TASK |
Print the listing exactly, but only as far as the line containing "Hide layer 图层 0 with eye icon". The first line and that line are both included.
*** TASK MATERIAL Section Begins ***
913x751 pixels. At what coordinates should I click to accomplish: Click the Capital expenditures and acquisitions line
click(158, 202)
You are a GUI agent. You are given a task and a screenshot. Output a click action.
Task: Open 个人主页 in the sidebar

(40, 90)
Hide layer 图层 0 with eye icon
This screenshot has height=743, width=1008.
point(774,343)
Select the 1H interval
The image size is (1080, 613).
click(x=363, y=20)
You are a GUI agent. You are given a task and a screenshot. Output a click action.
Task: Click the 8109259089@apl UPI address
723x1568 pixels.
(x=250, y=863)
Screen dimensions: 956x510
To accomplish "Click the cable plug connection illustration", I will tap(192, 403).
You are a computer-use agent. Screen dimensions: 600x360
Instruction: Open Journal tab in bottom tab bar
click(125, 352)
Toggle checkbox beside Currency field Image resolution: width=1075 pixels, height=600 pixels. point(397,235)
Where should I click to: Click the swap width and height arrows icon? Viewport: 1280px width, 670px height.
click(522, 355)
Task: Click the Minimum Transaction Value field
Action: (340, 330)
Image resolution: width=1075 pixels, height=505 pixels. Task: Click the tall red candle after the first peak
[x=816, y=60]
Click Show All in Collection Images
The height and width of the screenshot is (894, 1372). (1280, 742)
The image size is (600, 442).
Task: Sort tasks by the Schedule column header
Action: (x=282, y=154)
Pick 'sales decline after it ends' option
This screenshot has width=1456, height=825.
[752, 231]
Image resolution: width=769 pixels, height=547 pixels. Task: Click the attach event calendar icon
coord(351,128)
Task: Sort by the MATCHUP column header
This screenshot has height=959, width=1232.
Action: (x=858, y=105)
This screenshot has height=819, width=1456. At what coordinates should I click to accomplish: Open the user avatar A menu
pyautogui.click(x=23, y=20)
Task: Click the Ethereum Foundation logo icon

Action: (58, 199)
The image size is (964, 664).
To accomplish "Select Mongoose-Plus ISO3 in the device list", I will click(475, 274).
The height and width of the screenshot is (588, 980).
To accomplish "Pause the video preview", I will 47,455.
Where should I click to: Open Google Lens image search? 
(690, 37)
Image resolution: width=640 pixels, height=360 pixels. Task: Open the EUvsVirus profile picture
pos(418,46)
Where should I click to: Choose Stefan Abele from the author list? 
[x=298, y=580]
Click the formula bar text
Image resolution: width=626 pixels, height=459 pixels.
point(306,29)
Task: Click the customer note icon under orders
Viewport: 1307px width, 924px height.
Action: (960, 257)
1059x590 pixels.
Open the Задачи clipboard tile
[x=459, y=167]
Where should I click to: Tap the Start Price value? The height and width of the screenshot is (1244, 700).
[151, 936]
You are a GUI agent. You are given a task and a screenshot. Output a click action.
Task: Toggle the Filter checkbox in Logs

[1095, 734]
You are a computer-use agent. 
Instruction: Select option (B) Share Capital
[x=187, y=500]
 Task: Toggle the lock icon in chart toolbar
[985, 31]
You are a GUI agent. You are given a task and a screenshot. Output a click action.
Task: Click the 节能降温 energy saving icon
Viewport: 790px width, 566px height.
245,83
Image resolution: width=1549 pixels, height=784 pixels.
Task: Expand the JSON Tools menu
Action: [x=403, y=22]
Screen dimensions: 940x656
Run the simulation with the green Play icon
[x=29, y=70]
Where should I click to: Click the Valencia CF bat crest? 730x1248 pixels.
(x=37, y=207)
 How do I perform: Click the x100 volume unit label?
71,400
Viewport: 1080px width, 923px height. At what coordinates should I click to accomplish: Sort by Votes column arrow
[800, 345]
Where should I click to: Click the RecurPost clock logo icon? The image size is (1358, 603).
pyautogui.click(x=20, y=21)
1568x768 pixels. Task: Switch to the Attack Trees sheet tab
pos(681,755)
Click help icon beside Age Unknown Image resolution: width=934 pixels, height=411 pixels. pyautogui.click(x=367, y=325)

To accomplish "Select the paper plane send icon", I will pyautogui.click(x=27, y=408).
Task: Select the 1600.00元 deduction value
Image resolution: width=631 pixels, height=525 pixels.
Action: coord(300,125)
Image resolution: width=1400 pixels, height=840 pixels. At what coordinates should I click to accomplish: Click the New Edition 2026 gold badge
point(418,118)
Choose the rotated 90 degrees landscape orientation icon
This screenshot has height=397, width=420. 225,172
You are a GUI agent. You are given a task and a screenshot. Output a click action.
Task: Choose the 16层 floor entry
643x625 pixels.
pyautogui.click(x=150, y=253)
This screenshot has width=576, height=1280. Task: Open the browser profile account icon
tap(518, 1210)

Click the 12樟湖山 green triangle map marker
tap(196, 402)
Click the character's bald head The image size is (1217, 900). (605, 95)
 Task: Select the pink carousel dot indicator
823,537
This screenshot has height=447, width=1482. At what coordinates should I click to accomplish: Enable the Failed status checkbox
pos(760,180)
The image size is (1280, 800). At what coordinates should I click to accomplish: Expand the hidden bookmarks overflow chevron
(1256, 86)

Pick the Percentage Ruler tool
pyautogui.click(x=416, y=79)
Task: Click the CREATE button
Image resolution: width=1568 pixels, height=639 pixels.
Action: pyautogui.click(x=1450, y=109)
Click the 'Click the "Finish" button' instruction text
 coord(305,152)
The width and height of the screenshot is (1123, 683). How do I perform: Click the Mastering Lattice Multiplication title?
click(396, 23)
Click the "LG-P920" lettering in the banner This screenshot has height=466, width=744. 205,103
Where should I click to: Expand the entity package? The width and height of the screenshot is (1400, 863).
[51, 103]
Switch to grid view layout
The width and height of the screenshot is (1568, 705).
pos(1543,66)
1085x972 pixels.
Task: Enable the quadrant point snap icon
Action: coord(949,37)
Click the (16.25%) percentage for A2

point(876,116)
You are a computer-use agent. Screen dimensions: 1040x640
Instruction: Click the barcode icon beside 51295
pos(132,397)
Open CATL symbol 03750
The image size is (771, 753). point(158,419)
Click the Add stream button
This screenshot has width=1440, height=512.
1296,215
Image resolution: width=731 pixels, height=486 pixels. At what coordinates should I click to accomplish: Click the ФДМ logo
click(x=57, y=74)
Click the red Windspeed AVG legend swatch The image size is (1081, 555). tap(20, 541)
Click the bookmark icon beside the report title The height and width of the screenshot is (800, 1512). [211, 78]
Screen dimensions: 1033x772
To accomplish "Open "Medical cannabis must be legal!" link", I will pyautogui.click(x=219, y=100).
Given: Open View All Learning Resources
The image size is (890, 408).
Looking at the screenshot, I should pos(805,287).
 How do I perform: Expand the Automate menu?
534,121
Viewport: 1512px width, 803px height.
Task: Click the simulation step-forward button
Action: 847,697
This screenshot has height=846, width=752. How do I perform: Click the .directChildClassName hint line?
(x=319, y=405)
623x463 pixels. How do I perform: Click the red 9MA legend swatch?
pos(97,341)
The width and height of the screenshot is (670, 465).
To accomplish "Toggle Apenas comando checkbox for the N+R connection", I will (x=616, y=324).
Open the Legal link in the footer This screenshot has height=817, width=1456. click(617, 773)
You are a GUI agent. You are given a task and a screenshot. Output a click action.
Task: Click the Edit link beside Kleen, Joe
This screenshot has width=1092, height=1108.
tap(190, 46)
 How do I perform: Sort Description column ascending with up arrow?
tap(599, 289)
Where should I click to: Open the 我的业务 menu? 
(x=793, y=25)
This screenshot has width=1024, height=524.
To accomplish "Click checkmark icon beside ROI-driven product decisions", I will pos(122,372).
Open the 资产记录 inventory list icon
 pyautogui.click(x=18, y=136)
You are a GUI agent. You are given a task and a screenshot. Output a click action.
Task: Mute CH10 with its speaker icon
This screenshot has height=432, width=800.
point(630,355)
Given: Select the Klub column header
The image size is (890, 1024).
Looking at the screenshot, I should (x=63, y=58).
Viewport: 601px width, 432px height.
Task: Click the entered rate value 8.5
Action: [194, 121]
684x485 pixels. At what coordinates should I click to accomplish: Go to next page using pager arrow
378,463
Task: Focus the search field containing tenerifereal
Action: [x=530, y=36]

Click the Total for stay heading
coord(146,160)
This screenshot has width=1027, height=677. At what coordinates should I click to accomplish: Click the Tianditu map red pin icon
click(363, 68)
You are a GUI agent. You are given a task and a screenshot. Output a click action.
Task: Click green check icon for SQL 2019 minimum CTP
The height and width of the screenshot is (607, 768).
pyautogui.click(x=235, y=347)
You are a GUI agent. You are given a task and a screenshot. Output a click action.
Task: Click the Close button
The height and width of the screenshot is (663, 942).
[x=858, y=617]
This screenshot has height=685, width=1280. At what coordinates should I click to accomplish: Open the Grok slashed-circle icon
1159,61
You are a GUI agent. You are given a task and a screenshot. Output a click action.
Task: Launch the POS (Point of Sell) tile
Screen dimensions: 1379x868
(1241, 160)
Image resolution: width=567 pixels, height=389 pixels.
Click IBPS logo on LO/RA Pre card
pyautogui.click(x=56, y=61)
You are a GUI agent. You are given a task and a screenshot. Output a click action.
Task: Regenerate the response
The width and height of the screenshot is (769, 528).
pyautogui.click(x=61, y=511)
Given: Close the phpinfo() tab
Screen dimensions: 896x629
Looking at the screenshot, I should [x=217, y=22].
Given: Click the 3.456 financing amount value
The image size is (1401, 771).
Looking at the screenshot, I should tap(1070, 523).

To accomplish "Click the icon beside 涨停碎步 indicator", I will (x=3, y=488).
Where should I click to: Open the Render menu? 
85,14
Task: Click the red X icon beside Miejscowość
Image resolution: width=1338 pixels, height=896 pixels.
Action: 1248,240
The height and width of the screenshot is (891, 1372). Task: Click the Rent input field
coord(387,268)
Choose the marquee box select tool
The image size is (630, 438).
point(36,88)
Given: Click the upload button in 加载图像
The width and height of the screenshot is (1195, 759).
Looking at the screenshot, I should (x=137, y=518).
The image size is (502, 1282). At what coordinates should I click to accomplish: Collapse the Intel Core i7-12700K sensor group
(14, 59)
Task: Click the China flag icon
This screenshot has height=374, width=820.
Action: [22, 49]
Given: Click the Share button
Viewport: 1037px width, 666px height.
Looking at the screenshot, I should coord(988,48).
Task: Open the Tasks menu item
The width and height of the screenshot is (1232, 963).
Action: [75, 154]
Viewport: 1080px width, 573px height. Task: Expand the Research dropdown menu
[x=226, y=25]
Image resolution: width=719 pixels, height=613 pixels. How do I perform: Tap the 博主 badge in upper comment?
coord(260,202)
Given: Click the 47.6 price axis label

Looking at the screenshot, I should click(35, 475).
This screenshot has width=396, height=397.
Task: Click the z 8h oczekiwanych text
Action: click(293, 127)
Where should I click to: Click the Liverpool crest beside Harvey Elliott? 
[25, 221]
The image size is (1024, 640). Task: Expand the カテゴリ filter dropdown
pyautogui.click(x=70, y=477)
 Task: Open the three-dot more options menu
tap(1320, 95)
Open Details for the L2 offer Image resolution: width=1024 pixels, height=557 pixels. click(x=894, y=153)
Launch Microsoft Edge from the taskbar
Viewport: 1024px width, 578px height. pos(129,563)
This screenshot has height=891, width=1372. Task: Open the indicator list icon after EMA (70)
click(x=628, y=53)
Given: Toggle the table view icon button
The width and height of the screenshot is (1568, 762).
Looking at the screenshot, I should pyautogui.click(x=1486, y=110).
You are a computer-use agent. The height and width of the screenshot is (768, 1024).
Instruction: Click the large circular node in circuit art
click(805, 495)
*** TASK MATERIAL Section Ends ***
TASK RESULT |
913x751 pixels. At what coordinates should I click to accomplish: Click the Capital expenditures and acquisitions line
click(158, 202)
You are a GUI agent. You are given a task and a screenshot. Output a click action.
Task: Open 个人主页 in the sidebar

(40, 90)
Hide layer 图层 0 with eye icon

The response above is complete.